Algorithme calculant le mouvement de pixels entre frames — génère des vecteurs de mouvement. Essentiel pour le tracking, l'interpolation et le flou de mouvement.
Le calcul du mouvement des pixels entre des images successives — c'est le cœur de métier de l'analyse de flux optique. L'algorithme compare les motifs de luminosité, les contours et les textures d'une image à l'autre et attribue à chaque pixel un vecteur de mouvement. Cette représentation en champ vectoriel vous indique exactement dans quelle direction et à quelle vitesse chaque région se déplace. Sur le plateau, vous ne l'utilisez qu'au montage et dans le pipeline VFX, mais la qualité dépend de manière cruciale de votre matériel d'origine — le flou de mouvement et le bruit sont les ennemis naturels d'un calcul de flux propre.
En pratique, vous utilisez l'analyse de flux optique principalement dans trois scénarios : Motion Tracking — lorsque vous suivez des marqueurs de suivi 3D ou que vous souhaitez stabiliser des mouvements organiques, le flux optique donne des résultats plus rapides que les marqueurs ponctuels manuels, tant que la texture est significative. Interpolation d'images — pour les effets de ralenti que vous n'avez pas filmés sur le plateau, l'algorithme calcule les images intermédiaires en se basant sur les vecteurs de mouvement. Cela fonctionne étonnamment bien pour les mouvements clairs et linéaires (pans de caméra, vols d'objets), mais devient imprécis en cas d'occlusion ou de transitions de coupe rapides. Synthèse de flou de mouvement — lorsque votre original est trop net ou que vous devez ajouter du flou de mouvement a posteriori, vous utilisez le champ vectoriel pour modéliser la direction et l'intensité du mouvement.

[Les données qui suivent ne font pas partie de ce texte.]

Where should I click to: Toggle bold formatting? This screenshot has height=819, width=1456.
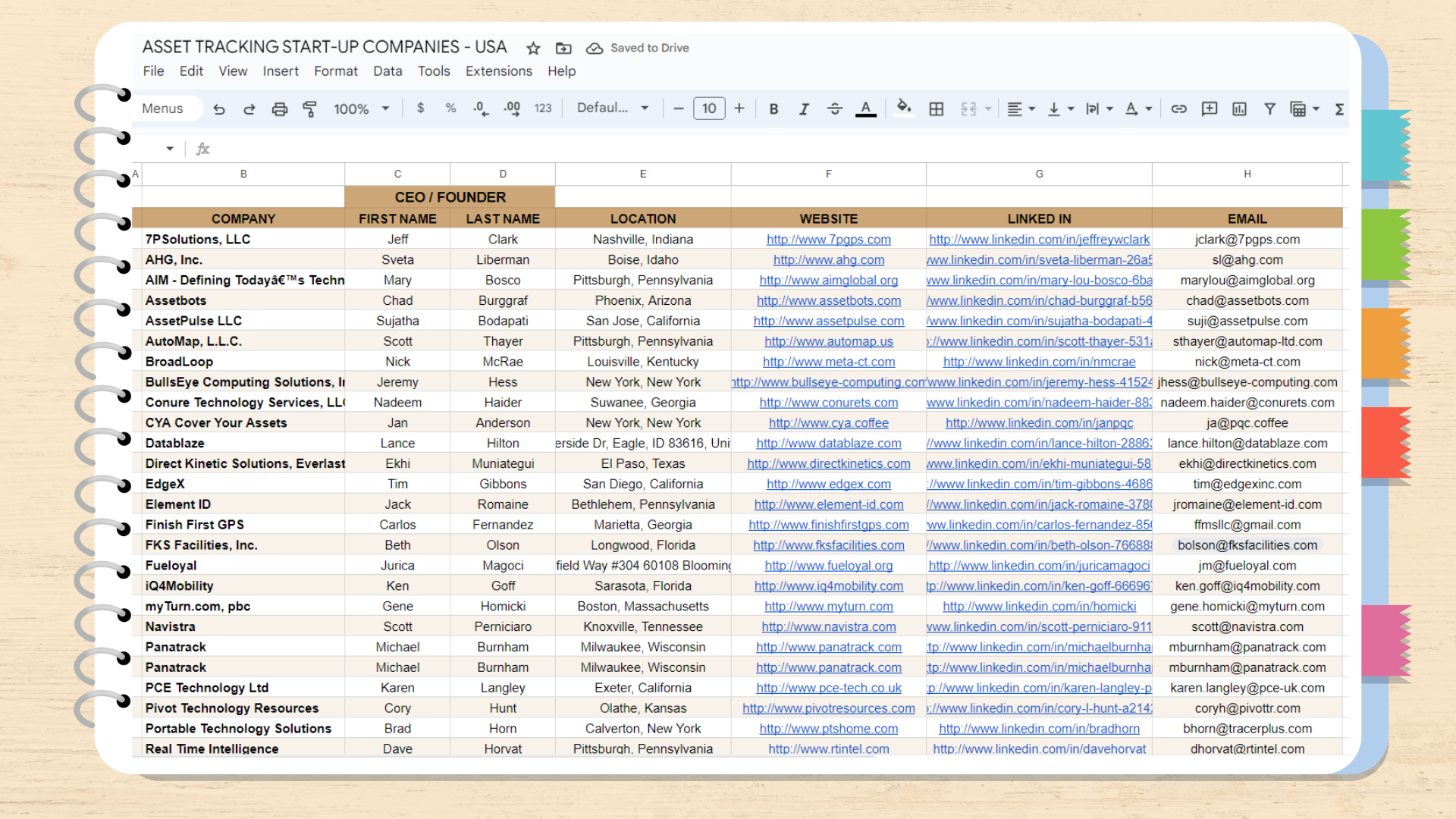[x=774, y=109]
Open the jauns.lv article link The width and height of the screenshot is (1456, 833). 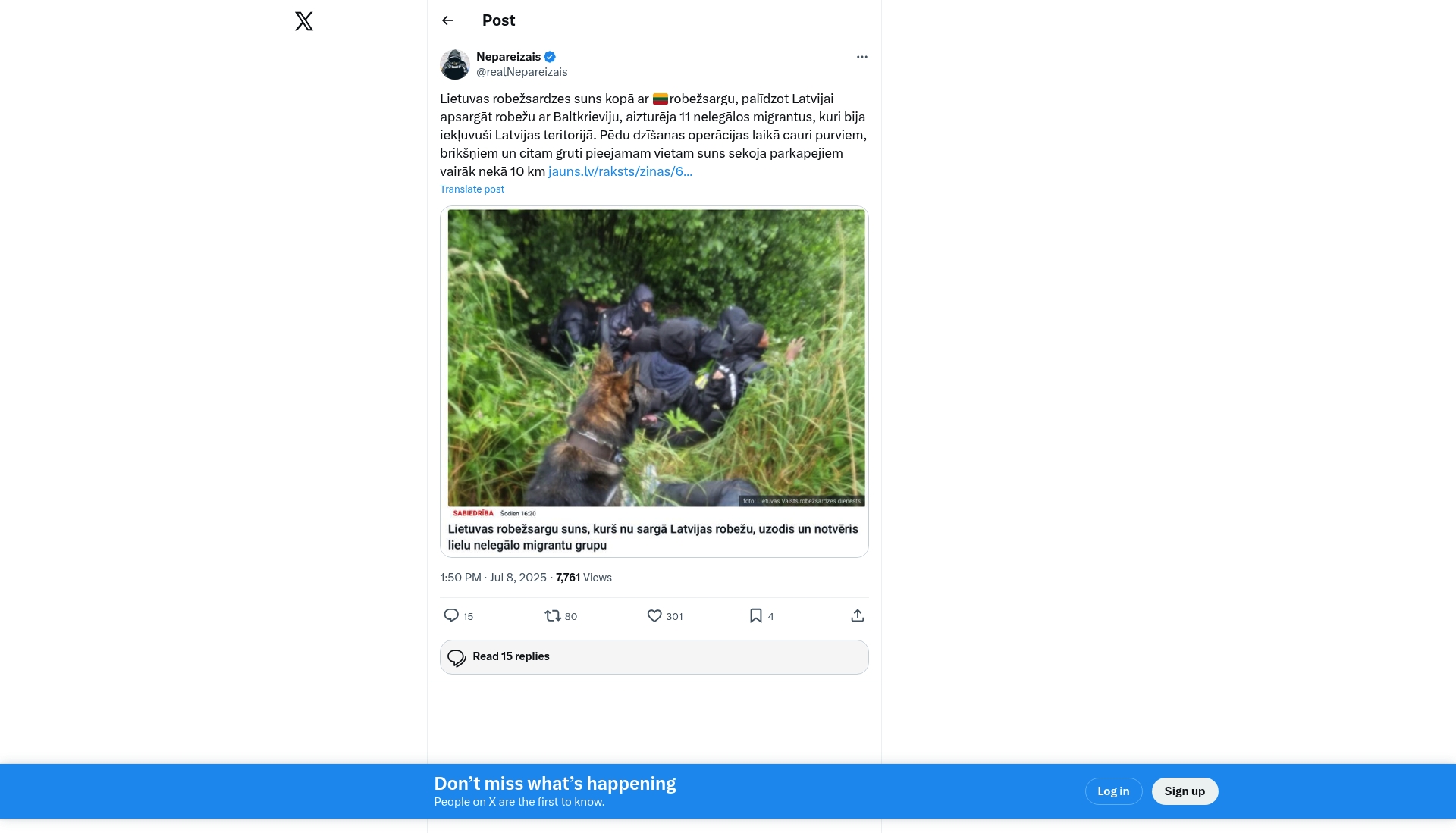pyautogui.click(x=620, y=171)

Les limites vous sont connues : l'occlusion (un objet en cache un autre) pose problème, car l'algorithme ne peut pas savoir à quelle zone appartient un pixel caché. Les ombres et les changements d'éclairage confondent la corrélation basée sur la luminosité. Les textures à haute fréquence (herbe, eau, bruit) produisent de faux vecteurs, car les motifs locaux se ressemblent. C'est pourquoi, dans les pipelines VFX modernes, vous travaillez souvent avec des modèles de flux optique basés sur l'apprentissage (approches d'apprentissage profond), qui sont plus robustes face aux occlusions et à l'éclairage — mais aussi plus gourmands en calcul. Les méthodes classiques de bloc matching ou basées sur les gradients sont plus rapides et souvent suffisantes lorsque votre métrage est propre.
Sur le plateau lui-même, vous ne pouvez pas contrôler directement l'analyse de flux optique, mais vous pouvez vous préparer : des surfaces claires et riches en texture aident, les zones plates ou homogènes sont un défi. Si vous savez que votre matériel sera traité ultérieurement avec le flux optique — pour le suivi ou l'interpolation — évitez le flou de mouvement extrême et travaillez avec un contraste de lumière suffisant. Au montage et dans les logiciels de compositing (Nuke, After Effects), le flux optique est aujourd'hui standard ; les versions plus récentes offrent des calculs accélérés par GPU, vous permettant de travailler rapidement de manière itérative sans attendre de longs temps de rendu.